The Pueblo Incident
A Spy Ship and the Failure of American
Foreign Policy
Mitchell B. Lerner
New in paperback: October 2003
xiv, 320 pages, 21 photographs, 1 map, 6-1/8 x 9-1/4
Modern War Studies
Paper ISBN 978-0-7006-1296-3, $16.95 (t)
Also available in cloth
Cloth ISBN 978-0-7006-1171-3, $34.95 (t)
WINNER OF THE JOHN LYMAN BOOK AWARD
North American Society for Oceanic History
"Remember, you are not going out there to start a
war," Rear Admiral Frank Johnson reminded Commander Pete Bucher
just prior to the maiden voyage of the U.S.S. Pueblo. And
yet a war-one that might have gone nuclear--was what nearly happened
when the Pueblo was attacked and captured by North Korean
gunships in January 1968. Diplomacy prevailed in the end, but not
without great cost to the lives of the imprisoned crew and to a
nation already mired in an unwinnable war in Vietnam.
The Pueblo was an aging cargo ship poorly refurbished as
a signals intelligence collector for the top-secret Operation Clickbeetle.

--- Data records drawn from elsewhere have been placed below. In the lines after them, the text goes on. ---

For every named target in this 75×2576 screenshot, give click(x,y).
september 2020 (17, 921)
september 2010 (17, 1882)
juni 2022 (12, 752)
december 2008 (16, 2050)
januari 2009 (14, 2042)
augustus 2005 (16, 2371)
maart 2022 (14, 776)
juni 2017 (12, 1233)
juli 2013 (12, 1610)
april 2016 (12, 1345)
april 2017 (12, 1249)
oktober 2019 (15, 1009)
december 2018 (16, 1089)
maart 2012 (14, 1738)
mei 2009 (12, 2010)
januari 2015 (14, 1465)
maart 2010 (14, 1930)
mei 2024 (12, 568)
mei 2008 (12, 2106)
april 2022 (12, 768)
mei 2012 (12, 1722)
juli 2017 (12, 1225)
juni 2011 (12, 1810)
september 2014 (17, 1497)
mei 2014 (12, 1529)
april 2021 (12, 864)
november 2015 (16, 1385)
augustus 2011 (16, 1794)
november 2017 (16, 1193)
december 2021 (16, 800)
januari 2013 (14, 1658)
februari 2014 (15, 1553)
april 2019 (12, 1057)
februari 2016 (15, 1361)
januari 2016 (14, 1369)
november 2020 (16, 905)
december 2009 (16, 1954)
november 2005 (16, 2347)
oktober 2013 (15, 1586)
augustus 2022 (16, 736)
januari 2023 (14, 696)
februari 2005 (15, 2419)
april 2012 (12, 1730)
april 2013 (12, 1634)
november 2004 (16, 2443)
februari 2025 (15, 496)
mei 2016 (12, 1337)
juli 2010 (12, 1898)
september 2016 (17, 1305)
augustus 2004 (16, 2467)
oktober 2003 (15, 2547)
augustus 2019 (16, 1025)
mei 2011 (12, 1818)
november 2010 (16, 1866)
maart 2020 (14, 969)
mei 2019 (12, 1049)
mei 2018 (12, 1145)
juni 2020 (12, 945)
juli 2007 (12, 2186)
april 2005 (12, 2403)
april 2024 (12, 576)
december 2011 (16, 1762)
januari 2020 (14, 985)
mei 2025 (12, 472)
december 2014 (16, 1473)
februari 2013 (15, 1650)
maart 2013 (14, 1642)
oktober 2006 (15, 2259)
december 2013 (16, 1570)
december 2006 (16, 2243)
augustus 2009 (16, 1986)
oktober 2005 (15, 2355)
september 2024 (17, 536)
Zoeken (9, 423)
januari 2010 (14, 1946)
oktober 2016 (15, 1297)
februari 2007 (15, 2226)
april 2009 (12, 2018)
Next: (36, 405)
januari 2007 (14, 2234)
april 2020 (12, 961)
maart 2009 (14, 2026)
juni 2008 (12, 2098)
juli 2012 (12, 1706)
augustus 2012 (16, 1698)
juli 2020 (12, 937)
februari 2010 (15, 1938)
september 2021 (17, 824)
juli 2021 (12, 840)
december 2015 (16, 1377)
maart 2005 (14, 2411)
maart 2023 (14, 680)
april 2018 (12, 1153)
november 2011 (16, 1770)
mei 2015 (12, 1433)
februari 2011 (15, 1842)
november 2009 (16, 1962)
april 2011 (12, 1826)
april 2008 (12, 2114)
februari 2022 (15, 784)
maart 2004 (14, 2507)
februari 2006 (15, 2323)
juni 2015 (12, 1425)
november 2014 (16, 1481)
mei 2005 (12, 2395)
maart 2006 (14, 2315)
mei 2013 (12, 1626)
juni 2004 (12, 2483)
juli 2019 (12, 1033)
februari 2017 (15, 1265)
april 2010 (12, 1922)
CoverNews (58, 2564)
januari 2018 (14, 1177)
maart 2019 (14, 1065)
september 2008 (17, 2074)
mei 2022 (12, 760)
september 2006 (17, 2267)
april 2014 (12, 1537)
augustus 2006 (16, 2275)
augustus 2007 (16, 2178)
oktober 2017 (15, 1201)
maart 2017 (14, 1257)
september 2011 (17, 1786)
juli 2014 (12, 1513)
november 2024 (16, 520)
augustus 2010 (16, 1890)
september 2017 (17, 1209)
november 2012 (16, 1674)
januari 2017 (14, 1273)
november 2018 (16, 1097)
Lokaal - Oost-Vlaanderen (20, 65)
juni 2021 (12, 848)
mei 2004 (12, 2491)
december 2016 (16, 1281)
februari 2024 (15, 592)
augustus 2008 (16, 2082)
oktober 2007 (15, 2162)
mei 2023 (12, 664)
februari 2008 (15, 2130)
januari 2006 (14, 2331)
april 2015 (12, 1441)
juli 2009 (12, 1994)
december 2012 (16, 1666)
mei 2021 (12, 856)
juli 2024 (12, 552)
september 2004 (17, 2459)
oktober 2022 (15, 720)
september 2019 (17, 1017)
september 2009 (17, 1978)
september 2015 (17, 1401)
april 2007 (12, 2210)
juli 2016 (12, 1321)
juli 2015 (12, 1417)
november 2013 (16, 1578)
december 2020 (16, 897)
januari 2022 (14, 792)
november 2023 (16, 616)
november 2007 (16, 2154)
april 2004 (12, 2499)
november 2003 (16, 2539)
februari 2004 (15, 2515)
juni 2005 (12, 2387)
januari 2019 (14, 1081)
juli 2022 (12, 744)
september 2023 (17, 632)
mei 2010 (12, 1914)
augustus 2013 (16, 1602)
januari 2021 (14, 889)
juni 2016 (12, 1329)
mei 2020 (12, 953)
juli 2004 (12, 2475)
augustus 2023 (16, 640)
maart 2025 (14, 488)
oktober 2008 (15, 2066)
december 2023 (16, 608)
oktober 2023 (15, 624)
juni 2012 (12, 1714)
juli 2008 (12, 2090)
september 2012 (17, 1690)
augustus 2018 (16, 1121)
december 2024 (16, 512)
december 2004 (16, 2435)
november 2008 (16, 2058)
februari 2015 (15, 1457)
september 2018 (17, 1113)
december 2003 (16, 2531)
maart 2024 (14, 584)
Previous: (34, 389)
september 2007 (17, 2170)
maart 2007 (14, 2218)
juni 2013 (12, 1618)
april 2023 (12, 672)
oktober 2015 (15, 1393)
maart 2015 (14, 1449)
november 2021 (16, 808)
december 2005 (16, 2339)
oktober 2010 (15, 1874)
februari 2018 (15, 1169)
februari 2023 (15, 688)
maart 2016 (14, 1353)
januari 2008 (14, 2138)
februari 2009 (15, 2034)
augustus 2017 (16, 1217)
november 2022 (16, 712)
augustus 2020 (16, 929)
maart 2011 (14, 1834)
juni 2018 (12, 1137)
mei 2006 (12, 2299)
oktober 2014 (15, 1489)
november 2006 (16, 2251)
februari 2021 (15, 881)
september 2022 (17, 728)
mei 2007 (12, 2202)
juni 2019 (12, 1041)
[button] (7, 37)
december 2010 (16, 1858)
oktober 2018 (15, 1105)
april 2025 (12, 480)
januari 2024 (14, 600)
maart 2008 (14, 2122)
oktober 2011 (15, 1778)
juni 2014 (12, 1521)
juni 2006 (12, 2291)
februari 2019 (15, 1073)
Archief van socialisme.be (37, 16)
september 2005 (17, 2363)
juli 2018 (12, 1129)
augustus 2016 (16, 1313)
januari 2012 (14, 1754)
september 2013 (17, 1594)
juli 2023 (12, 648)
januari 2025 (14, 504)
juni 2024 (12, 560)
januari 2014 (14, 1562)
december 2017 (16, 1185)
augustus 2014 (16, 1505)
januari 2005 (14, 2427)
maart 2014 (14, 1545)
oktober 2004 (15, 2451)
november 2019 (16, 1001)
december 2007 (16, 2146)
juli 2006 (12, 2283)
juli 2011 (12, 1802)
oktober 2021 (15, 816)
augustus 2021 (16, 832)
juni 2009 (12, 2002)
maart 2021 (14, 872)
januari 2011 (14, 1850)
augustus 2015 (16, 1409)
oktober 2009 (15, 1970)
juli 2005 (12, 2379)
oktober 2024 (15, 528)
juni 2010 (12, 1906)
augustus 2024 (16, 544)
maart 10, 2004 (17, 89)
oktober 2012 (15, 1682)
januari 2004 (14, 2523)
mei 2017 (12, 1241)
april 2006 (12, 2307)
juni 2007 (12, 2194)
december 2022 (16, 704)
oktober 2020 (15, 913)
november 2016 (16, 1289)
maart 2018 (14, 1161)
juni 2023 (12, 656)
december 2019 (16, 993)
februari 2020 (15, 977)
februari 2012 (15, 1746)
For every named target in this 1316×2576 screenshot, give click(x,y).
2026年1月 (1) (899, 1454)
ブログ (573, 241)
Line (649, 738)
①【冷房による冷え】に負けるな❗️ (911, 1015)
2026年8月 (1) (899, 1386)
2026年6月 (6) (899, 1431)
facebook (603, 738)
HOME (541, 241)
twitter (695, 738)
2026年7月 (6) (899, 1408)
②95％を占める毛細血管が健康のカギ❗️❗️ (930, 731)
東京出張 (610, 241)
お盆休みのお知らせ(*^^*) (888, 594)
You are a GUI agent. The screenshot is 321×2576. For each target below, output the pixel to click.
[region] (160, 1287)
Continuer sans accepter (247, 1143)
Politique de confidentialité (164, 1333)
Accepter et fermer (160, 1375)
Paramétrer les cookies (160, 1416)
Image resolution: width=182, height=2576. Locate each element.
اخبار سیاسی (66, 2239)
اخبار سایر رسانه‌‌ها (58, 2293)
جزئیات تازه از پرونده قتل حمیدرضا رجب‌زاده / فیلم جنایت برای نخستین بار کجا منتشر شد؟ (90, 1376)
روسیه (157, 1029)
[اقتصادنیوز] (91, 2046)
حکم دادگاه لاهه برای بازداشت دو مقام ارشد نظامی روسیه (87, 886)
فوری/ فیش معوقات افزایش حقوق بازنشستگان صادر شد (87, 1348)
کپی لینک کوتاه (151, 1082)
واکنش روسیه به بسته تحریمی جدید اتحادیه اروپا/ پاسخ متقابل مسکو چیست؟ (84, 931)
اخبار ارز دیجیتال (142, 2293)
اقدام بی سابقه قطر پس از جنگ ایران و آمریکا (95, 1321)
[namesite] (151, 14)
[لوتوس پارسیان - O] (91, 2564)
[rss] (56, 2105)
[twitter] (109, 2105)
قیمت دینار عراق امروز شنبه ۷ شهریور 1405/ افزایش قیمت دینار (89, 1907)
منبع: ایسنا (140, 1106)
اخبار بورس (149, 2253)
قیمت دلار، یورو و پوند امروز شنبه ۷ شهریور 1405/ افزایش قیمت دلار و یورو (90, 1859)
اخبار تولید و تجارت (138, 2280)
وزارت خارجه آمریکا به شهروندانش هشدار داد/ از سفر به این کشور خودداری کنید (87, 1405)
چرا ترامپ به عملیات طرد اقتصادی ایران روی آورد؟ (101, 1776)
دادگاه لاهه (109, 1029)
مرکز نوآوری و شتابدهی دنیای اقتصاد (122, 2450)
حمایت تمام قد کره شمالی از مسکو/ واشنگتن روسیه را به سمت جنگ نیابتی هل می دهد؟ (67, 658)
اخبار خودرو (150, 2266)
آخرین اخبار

It was sent off with a first-time captain, an inexperienced crew,
and no back-up, and was captured well before the completion of its
first mission.
Drawing on thousands of pages of recently declassified documents
from President Lyndon Johnson's administration, along with dozens
of interviews with those involved, Mitchell Lerner provides the
most complete and accurate account of the Pueblo incident
yet available. He weaves on a grand scale a dramatic story of international
relations, presidential politics, covert intelligence, capture on
the high seas, and secret negotiations. At the same time, he highlights
the personal struggles of the Pueblo's crew--through capture,
imprisonment, indoctrination, torture, and release--and the still
smoldering controversy over Commander Bucher's actions. In fact,
Bucher emerges here for the first time as the truly steadfast hero
his men have always considered him to be.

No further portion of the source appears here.